— Task requirements —
Without adding anything, give again the lines from the one holding "The image size is (446, 990)." through the final line of the records, exactly, with both ends included and pictures dropped.

Start of Block

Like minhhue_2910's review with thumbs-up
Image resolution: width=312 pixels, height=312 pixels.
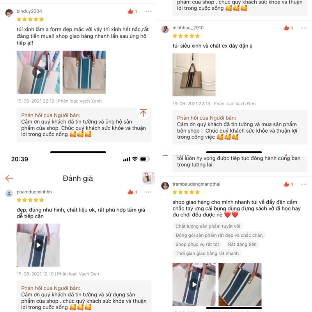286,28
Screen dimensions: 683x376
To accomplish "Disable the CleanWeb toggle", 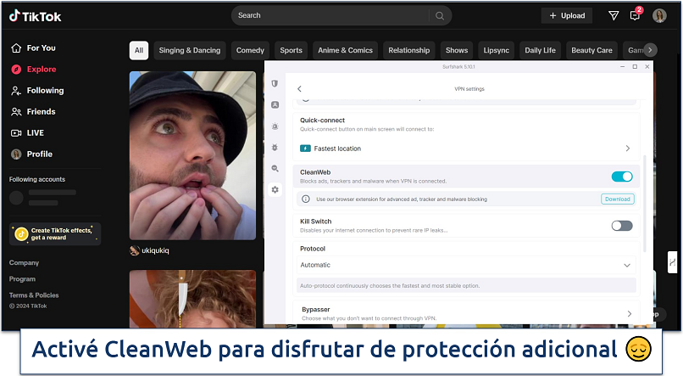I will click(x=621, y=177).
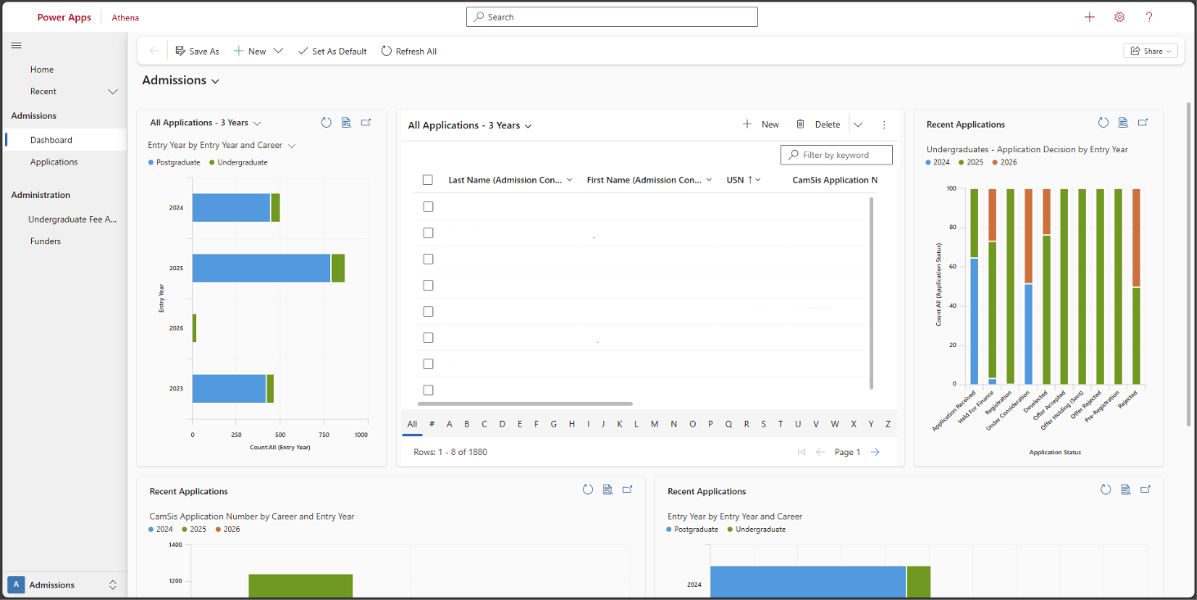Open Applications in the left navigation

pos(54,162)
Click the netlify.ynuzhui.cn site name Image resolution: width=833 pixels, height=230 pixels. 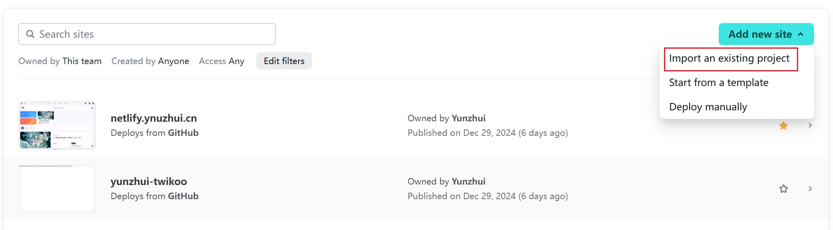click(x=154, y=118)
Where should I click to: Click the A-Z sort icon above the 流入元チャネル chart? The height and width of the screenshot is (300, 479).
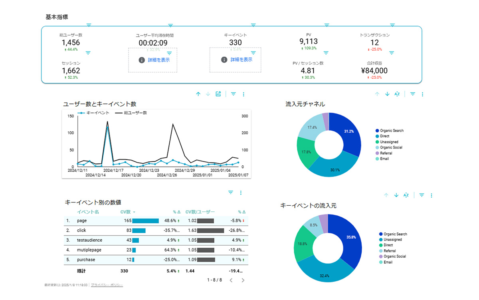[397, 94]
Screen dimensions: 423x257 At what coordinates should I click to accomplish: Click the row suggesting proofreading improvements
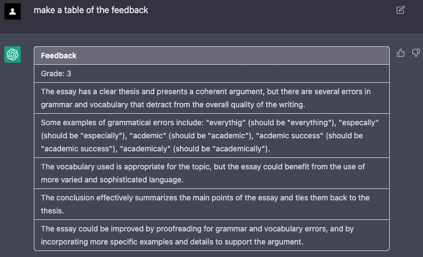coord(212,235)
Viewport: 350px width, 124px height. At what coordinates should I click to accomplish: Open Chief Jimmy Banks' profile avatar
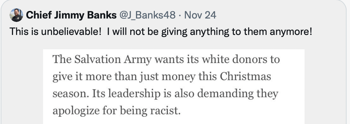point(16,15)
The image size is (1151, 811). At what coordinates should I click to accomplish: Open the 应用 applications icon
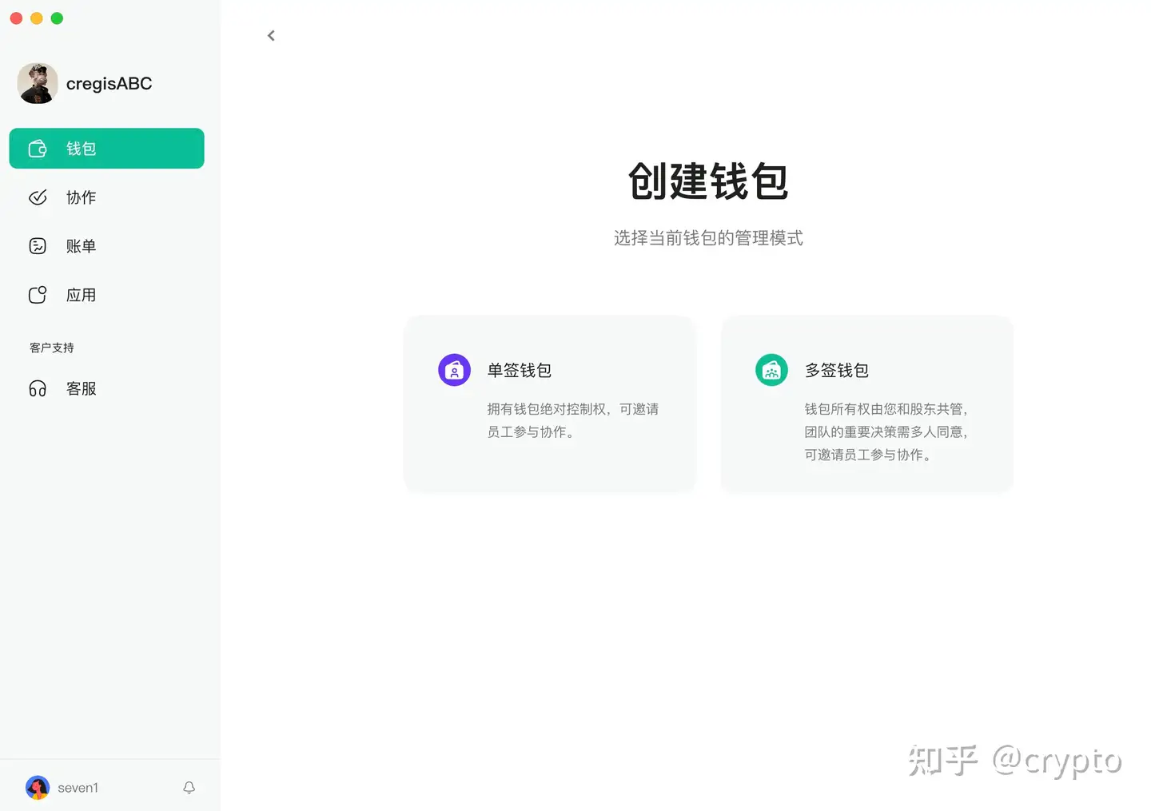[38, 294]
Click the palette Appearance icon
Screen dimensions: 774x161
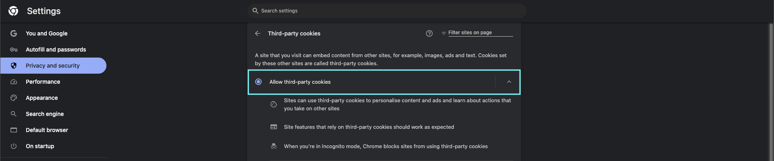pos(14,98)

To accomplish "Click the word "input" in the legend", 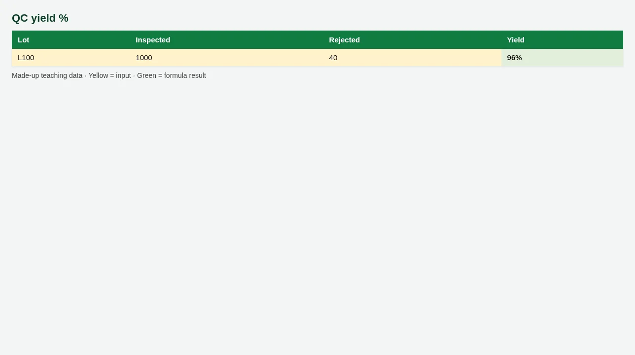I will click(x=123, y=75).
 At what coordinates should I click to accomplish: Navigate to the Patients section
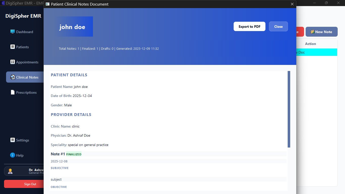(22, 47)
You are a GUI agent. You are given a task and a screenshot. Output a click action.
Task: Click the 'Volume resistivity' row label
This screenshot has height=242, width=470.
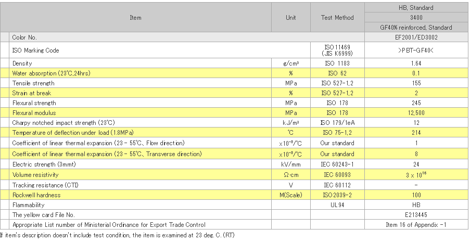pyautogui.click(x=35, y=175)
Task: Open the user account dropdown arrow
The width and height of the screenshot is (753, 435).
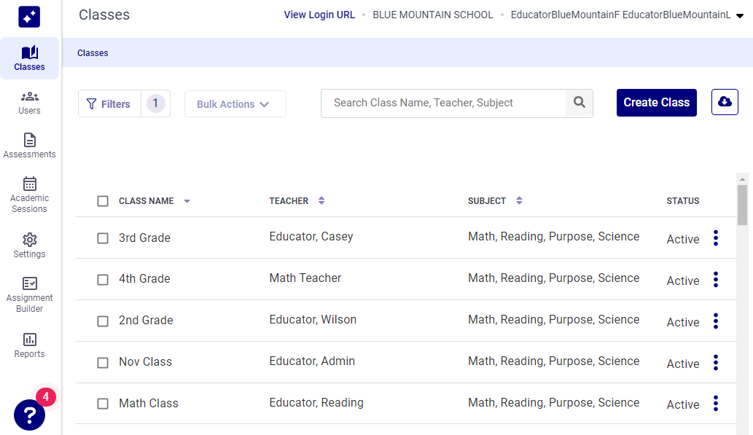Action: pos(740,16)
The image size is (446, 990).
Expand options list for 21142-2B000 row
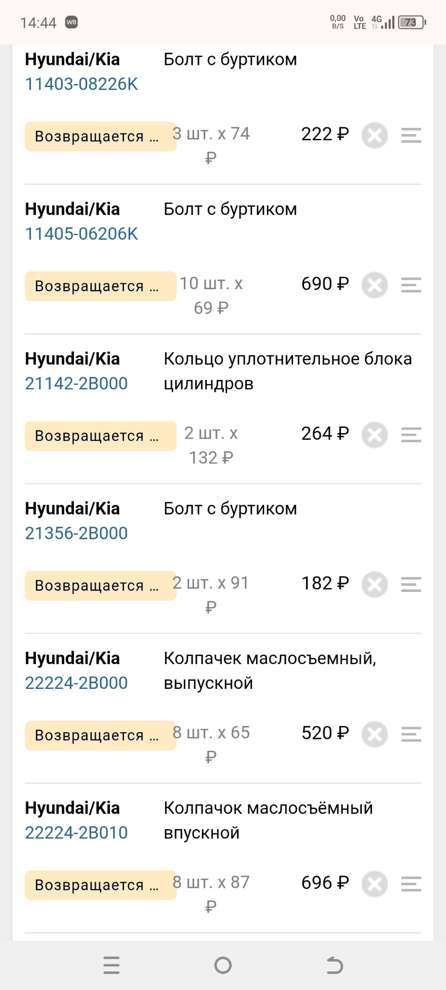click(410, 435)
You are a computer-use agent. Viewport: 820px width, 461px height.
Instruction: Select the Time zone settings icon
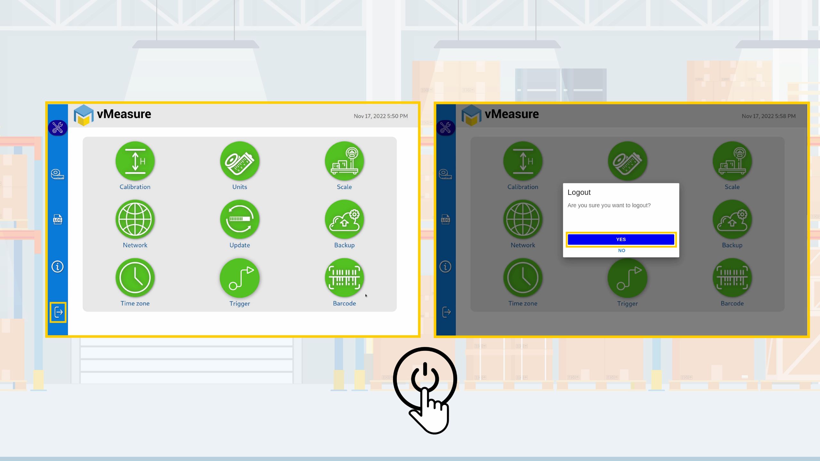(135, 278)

End of Block

— Exercise response —
The image size is (446, 990).
Expand options list for 21142-2B000 row
click(410, 435)
You are a computer-use agent. Viewport: 820px width, 461px height.
Instruction: Select the Time zone settings icon
(135, 278)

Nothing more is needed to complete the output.